Cold active transglutaminase from antarctic Penicillium chrysogenum: Partial purification, characterization and potential application in food technology

GLODOWSKY, ALEJANDRO P.; RUBERTO, LUCAS A.; MARTORELL, MARÍA MARTHA; MAC CORMACK, WALTER P.; LEVIN, GUSTAVO J.

Biocatalysis and Agricultural Biotechnology

Elsevier BV

Año: 2020 vol. 29

1878-8181

A novel transglutaminase (TGase, EC 2.3.2.13) from antarctic Penicillium chrysogenum was partially purified using ammonium sulfate precipitation and anionic exchange chromatography. The final extract had a specific activity of 7.81 mU/mg, purification fold of 7.16, and a yield of 5.02%. The molecular weight was estimated to be 67 kDa by bioinformatic analysis and SDS-PAGE. Maximum TGase activity was observed at pH 8.0 and 30 °C, mesophilic conditions (near 40 °C) resulted in total inactivation. A slight improvement in TGase activity was observed in the presence of Ca2+, it increased to 127.78 ± 9.62% at 35 mM but return to normal values at higher concentrations.
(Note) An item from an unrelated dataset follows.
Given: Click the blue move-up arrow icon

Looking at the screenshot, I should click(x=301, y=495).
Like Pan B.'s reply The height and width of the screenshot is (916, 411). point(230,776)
Additionally, the enzyme activity decreased progressively in the presence of EDTA and STPP suggesting that the enzyme is Ca2+ dependent but this cofactor is being supplied by the fermented substrate. The partially purified TGase was used as an additive to modify the rheology of a cold-set gelatin gel achieving an increase in the gel strength and gumminess of 32.25% and 30.50% respectively.